MOC Vôlei arrisca muito, mas perde

APÓS A estreia do técnico Marcelinho Ramos, time confirma a quarta colocação e espera adversário das semifinais

O MONTES Claros Vôlei arriscou muito, deu trabalho ao atual tricampeão mineiro, mas não conseguiu vencer na rodada final da primeira fase do Campeonato Estadual. Na terça-feira, na estreia do novo técnico Marcelinho Ramos, recebeu o Sada/Cruzeiro no Ginásio Poliesportivo Tancredo Neves e acabou derrotado por 3 sets a 1, parciais de 19/25, 18/25, 26/24 e 20/25. No último set, chegou a abrir 11 a 6, mas permitiu a reação cruzeirense.

ANTES DA bola ir ao ar, os dois clubes e a Federação Mineira de Vôlei prestaram um minuto de silêncio em homenagem ao jornalista Luís Carlos Novaes, o Peré, editor do Jornal de Notícias, que faleceu no último domingo.

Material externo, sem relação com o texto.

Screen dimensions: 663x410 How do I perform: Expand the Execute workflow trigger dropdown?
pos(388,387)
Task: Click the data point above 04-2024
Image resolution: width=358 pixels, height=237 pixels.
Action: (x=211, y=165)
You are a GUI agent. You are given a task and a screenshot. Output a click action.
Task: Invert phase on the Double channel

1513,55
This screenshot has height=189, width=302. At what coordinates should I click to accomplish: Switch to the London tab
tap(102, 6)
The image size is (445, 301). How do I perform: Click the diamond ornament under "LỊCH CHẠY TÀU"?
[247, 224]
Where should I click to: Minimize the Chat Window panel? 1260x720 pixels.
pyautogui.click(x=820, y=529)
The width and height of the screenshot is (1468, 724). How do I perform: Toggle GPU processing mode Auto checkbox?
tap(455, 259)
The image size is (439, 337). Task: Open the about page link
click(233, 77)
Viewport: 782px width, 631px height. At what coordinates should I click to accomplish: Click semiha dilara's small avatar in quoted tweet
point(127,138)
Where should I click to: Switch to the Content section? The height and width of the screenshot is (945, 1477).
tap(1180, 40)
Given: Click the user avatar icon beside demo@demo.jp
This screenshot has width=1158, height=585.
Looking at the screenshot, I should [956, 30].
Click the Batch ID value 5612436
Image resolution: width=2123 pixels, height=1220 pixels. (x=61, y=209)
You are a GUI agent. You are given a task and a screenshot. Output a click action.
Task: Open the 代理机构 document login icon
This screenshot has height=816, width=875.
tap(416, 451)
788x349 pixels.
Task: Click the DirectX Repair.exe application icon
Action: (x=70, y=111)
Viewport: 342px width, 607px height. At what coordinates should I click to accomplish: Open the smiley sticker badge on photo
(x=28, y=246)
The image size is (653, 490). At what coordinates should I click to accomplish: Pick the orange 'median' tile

A FORÇA de conjunto, o entrosamento e o maior ritmo de jogo do rival, que vem de uma turnê nos Estados Unidos (além de manter uma base há pelo menos 4 temporadas; e com títulos nacionais, sul-americanos e mundial), predominaram em momentos determinantes da partida, em especial no quarto set. O técnico Marcelo Mendez se deu ao luxo de deixar o oposto Wallace e o central Éder, ambos da Seleção Brasileira, na maior parte do jogo no banco de reservas.

COM O revés, o MOC Vôlei termina a primeira fase na quarta colocação com apenas dois pontos em seis jogos. A UFJF ficou em terceiro, com 4. O time norte-mineiro enfrentará o primeiro colocado geral na semifinal, dia 18 de outubro, mas o adversário ainda não é conhecido. A definição acontecerá entre Cruzeiro (14 pontos) e Minas Tênis (13), que ainda se enfrentarão na 1ª fase, terça que vem, em Sete Lagoas.

MUDANÇAS EM DOIS DIAS

Marcelinho Ramos teve apenas dois dias para treinar a equipe
EM RELAÇÃO ao técnico anterior Carlos Schwanke, Marcelinho Ramos já apresentou mudanças mesmo com apenas dois dias de trabalho. Pôs fim ao rodízio entre líberos (Gian jogou todo o tempo) e minimizou as substituições para dar conjunto ao time considerado titular neste momento. Léo Mello começou como oposto, mas Edinho o substituiu no decorrer dos dois primeiros sets e nos demais foi titular. No entanto, nem todos conseguiram forçar o saque como ele pediu.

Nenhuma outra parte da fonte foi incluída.